KARACHI: An International Monetary Fund mission is expected to visit Pakistan this month to discuss a new program, the lender said on Sunday ahead of Islamabad beginning its annual budget-making process for the next financial year.
Pakistan last month completed a short-term $3 billion program, which helped stave off sovereign default, but the government of Prime Minister Shehbaz Sharif has stressed the need for a fresh, longer-term program.
“A mission is expected to visit Pakistan in May to discuss the FY25 budget, policies, and reforms under a potential new program for the welfare of all Pakistanis,” the IMF said in an emailed response to Reuters.

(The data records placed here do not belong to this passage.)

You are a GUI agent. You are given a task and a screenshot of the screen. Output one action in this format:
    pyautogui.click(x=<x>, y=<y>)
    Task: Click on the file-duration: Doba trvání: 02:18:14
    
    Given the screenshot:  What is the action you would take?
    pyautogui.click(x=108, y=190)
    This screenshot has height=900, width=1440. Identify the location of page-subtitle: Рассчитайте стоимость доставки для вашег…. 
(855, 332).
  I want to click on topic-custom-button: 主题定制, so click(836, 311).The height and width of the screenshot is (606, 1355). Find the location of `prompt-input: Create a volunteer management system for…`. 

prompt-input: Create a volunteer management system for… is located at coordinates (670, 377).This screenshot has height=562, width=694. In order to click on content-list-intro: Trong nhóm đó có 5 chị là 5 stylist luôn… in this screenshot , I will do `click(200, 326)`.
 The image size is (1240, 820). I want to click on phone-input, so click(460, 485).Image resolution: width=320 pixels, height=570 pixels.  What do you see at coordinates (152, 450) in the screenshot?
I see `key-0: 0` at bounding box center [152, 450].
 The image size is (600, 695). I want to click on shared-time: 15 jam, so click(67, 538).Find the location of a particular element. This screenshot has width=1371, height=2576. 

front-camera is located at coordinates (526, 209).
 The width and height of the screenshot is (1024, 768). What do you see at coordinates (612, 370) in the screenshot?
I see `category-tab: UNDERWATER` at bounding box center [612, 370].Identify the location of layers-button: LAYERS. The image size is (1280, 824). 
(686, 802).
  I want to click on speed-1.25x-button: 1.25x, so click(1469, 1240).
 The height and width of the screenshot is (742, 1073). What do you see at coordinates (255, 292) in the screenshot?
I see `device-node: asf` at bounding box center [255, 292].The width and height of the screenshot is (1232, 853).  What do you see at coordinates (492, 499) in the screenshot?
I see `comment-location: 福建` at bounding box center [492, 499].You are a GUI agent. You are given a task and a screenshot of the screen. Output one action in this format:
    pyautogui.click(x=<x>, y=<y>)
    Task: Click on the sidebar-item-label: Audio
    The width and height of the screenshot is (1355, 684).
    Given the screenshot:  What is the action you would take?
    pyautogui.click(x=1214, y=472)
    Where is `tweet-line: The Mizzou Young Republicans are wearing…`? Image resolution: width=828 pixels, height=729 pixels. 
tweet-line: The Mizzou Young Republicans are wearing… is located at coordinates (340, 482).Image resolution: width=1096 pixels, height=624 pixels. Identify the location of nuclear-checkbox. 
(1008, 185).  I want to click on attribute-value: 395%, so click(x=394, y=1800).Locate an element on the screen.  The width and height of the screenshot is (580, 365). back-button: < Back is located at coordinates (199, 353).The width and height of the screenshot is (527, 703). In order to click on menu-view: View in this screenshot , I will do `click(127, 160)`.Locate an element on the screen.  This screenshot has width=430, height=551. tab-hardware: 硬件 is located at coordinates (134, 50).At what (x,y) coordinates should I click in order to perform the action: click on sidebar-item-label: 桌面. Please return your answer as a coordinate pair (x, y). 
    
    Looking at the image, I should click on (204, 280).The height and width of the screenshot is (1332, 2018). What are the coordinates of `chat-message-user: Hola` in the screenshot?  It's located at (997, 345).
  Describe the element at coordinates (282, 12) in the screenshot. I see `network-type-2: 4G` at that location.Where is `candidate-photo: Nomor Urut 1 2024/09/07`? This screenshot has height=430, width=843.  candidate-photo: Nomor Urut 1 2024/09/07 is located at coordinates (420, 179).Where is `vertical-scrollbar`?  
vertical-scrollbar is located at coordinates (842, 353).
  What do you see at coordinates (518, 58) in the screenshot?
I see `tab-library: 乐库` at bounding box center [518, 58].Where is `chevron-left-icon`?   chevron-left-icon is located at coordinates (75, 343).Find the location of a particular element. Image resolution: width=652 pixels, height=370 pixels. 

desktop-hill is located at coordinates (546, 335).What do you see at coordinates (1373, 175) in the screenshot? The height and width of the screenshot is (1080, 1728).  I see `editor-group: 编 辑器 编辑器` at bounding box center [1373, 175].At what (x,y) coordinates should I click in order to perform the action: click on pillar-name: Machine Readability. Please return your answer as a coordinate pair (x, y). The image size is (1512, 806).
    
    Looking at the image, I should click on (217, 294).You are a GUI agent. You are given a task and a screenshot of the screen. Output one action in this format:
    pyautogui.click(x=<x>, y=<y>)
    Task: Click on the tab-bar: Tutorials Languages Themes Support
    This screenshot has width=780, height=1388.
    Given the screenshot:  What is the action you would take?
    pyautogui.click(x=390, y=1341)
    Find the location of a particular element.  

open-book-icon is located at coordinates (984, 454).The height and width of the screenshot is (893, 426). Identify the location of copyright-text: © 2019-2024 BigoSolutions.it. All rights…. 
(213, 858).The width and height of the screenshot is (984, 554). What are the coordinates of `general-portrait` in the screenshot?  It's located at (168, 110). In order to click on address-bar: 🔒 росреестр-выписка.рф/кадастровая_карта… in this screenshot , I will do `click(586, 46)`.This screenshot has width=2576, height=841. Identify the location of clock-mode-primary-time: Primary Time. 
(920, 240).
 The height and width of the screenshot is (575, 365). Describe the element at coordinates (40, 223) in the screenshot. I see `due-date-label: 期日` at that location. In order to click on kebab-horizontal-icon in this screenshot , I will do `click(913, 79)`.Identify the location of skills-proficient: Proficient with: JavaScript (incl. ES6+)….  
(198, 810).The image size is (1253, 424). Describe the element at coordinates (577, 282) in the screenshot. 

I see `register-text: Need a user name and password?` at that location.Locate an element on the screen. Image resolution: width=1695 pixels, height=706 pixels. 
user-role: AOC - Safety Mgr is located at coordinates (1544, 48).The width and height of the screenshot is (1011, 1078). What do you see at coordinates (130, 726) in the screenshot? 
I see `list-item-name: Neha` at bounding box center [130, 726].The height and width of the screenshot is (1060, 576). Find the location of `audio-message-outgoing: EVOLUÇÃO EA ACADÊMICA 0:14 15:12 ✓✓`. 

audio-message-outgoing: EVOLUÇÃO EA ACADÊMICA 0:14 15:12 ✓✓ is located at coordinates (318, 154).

Pakistan’s financial year runs from July to June and its budget for fiscal year 2025, the first by Sharif’s new government, has to be presented before June 30.
The IMF did not specify the dates of the visit, nor the size or duration of the program.
“Accelerating reforms now is more important than the size of the program, which will be guided by the package of reform and balance of payments needs,” the IMF statement said.
Pakistan narrowly averted default last summer, and its $350 billion economy has stabilized after the completion of the last IMF program, with inflation coming down to around 17 percent in April from a record high 38 percent last May.
It is still dealing with a high fiscal shortfall and while it has controlled its external account deficit through import control mechanisms, it has come at the expense of stagnating growth, which is expected to be around 2 percent this year compared to negative growth last year.
Earlier, in an interview with Reuters, Finance Minister Muhammad Aurangzeb said the country hoped to agree the contours of a new IMF loan in May.
Pakistan is expected to seek at least $6 billion and request additional financing from the Fund under the Resilience and Sustainability Trust.